6. La question électorale (II) (session 1888-1889)
On gagna
ainsi les vacances de Pâques. M. Beernaert réunit alors plusieurs fois la
commission électorale. Toujours préoccupé de l’idée d’étendre le suffrage, il
nous exposa un projet assez développé ayant pour idée mère l’établissement d’un
nouvel impôt sur le revenu cadastral, impôt un peu plus élevé, dans les villes
que (page 385) dans les campagnes et
dont le produit devrait être attribué aux communes, à raison du chiffre de leur
population ; moyennant cette mesure, il consentait à supprimer les capacitaires
de droit. M. van Wambeke, toujours très ministériel,
aurait facilement adhéré ; M. de Smet de Naeyer
montrait les mêmes dispositions, moyennant quelques modifications ; moi, je
combattis très vivement le projet ; MM. Mélot, Snoy et Tack se rangèrent à mon avis. Un peu décontenancé,
M. Beernaert interpella M. Jacobs et lui demanda ce qu’il pensait de tout cela.

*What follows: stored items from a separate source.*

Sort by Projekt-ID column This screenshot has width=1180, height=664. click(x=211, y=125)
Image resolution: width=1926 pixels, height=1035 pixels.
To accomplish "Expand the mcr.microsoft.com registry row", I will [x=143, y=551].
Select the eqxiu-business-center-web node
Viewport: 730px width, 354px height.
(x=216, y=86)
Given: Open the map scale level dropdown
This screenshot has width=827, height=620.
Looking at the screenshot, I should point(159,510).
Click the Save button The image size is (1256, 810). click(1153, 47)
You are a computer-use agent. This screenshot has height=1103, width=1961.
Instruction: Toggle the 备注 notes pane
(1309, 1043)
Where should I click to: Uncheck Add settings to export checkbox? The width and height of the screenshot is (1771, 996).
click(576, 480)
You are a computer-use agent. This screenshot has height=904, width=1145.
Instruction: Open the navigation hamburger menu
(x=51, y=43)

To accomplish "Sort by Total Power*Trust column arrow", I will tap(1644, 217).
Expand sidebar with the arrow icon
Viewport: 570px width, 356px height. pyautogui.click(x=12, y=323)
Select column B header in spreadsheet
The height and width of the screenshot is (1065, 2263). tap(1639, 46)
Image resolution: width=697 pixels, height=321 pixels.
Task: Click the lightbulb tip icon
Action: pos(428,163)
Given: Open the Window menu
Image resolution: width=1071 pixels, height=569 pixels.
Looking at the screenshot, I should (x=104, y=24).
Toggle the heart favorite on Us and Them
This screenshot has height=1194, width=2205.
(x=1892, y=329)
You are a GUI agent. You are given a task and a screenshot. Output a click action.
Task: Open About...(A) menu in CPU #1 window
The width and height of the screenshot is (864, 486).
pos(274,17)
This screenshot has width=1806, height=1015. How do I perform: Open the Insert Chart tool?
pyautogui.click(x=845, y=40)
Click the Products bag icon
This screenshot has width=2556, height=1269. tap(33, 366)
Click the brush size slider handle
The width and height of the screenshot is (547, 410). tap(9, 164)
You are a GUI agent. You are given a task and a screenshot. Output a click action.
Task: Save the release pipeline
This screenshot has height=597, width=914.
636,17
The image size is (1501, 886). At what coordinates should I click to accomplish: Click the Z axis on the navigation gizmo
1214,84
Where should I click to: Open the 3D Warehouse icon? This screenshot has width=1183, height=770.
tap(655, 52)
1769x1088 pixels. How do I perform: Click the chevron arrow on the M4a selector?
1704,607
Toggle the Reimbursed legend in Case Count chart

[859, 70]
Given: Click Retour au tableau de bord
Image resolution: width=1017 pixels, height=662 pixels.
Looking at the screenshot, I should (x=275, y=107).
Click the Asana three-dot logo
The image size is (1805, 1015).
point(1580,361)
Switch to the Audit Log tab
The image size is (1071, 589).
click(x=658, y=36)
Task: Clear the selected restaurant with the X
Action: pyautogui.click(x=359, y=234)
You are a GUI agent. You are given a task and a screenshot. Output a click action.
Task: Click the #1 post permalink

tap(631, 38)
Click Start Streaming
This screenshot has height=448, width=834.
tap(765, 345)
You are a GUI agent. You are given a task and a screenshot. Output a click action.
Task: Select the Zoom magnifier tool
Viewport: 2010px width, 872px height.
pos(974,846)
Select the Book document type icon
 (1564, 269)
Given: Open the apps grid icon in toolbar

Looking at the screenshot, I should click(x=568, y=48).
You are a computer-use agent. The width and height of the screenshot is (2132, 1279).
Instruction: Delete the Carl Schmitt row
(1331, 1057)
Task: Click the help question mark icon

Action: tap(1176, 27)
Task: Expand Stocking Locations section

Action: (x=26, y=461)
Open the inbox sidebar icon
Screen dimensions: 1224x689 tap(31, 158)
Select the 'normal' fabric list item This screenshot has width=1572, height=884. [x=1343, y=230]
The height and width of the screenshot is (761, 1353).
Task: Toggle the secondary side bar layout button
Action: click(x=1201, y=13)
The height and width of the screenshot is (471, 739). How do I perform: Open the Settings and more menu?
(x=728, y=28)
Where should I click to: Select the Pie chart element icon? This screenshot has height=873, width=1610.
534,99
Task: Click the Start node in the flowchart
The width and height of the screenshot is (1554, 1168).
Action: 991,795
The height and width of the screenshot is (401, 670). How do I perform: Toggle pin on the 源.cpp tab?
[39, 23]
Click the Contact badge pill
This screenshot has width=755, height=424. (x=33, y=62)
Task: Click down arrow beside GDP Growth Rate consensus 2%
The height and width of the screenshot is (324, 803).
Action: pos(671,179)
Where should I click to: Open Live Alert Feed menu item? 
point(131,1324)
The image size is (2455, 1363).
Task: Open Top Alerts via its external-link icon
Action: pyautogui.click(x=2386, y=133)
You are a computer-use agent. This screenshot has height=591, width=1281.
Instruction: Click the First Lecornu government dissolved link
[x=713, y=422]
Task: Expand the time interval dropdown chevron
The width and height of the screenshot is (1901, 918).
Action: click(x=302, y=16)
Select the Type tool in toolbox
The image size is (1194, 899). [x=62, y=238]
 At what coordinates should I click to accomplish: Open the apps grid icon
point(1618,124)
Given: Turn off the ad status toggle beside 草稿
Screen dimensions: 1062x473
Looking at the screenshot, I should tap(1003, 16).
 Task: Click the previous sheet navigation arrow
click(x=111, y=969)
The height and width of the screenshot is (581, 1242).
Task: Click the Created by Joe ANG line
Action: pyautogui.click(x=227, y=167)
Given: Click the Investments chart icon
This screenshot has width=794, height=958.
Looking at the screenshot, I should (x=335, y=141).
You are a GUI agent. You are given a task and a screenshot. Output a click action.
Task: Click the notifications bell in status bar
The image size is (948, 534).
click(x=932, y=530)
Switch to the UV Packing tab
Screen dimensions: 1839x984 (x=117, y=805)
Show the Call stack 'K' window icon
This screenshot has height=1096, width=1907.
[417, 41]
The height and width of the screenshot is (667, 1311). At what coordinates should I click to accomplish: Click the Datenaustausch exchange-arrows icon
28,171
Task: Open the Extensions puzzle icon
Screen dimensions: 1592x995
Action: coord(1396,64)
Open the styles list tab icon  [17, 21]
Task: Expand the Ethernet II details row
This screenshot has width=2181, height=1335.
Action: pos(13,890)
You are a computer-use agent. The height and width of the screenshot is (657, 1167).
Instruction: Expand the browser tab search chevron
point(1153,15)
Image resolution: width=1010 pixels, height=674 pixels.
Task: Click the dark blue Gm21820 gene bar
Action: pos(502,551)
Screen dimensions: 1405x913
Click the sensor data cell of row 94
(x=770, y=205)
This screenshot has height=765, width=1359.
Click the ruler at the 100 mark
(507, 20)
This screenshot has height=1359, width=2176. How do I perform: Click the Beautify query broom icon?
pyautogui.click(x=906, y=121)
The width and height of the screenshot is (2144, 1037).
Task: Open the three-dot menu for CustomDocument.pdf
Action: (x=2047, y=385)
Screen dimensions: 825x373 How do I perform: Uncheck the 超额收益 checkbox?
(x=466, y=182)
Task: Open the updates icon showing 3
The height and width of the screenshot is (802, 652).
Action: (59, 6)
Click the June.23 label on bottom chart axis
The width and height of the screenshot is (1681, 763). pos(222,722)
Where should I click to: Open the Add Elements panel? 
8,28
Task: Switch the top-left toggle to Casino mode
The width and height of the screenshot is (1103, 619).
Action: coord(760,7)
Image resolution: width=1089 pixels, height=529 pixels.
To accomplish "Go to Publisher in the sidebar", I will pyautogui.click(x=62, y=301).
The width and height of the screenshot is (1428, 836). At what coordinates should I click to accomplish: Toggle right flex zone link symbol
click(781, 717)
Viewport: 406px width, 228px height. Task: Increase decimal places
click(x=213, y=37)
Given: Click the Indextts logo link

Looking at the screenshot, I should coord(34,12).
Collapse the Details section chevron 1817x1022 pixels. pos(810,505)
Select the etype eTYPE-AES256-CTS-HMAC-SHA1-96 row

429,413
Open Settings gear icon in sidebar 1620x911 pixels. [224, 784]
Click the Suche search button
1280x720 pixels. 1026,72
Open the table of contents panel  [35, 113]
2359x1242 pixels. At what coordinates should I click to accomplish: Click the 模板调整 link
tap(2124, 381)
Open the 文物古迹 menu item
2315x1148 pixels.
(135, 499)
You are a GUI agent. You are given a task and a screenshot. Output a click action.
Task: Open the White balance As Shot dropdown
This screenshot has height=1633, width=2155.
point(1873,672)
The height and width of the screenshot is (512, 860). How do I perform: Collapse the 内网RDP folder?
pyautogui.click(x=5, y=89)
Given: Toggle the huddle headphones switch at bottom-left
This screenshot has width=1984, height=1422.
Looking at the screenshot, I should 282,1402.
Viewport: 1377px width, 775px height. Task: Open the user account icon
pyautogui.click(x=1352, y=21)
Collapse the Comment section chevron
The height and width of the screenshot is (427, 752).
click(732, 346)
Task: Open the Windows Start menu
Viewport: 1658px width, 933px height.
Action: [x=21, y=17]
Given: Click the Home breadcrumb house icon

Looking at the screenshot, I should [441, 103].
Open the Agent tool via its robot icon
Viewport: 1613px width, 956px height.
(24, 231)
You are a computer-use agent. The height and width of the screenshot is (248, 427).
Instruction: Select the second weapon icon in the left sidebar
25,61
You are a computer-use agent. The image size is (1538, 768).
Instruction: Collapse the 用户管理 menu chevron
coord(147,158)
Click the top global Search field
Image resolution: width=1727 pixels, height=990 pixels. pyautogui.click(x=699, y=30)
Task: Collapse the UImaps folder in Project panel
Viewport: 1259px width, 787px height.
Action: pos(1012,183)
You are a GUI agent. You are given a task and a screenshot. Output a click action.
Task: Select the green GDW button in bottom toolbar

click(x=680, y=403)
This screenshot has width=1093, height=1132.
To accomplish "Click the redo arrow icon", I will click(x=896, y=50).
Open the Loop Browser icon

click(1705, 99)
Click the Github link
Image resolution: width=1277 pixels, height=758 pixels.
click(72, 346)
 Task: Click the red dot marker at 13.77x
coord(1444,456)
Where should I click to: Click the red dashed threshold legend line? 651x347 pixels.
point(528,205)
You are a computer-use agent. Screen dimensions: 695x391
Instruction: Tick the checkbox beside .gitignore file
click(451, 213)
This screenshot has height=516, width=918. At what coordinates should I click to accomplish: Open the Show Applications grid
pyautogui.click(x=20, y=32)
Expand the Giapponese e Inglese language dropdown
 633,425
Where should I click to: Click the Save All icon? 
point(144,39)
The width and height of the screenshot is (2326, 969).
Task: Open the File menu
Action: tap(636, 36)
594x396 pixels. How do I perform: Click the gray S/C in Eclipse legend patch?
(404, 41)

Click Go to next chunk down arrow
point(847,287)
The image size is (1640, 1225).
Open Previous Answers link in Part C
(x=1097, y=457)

M. Jacobs s’était-il montré antérieurement favorable à l’idée ? Je suis porté à
le croire. Mais, en présence de l’opposition qu’elle rencontrait, il hésita et dit
qu’il n’oserait la conseiller. M. Beernaert se vit ainsi obligé de renoncer à
la réforme qu’il avait méditée ; il en conclut qu’il n’y avait rien à faire
pour étendre le corps électoral législatif ; je lui répondis que je restais
partisan de notre projet de 1881, que je ne pouvais en demander l’adoption
actuelle, puisqu’il y était hostile, mais que j’espérais qu’un jour la droite y
reviendrait. Il fut très vexé de ces réserves.
Restait à
examiner ce que l’on ferait des capacitaires de droit. M. Beernaert répugnait à
les supprimer, sans une compensation ouvrant la porte électorale à de nouveaux
citoyens. Bref, après de vifs débats, on tomba d’accord sur deux points :
suppression des capacitaires de droit ; abaissement du cens provincial à 10
francs ; cette dernière mesure avait été admise comme une concession à M.
Beernaert.
Il
paraissait entendu qu’un projet de loi reposant sur ces deux bases serait
déposé à bref délai. Il n’en fut (page
386) rien et je dirai dans un instant pourquoi sa présentation fut différée.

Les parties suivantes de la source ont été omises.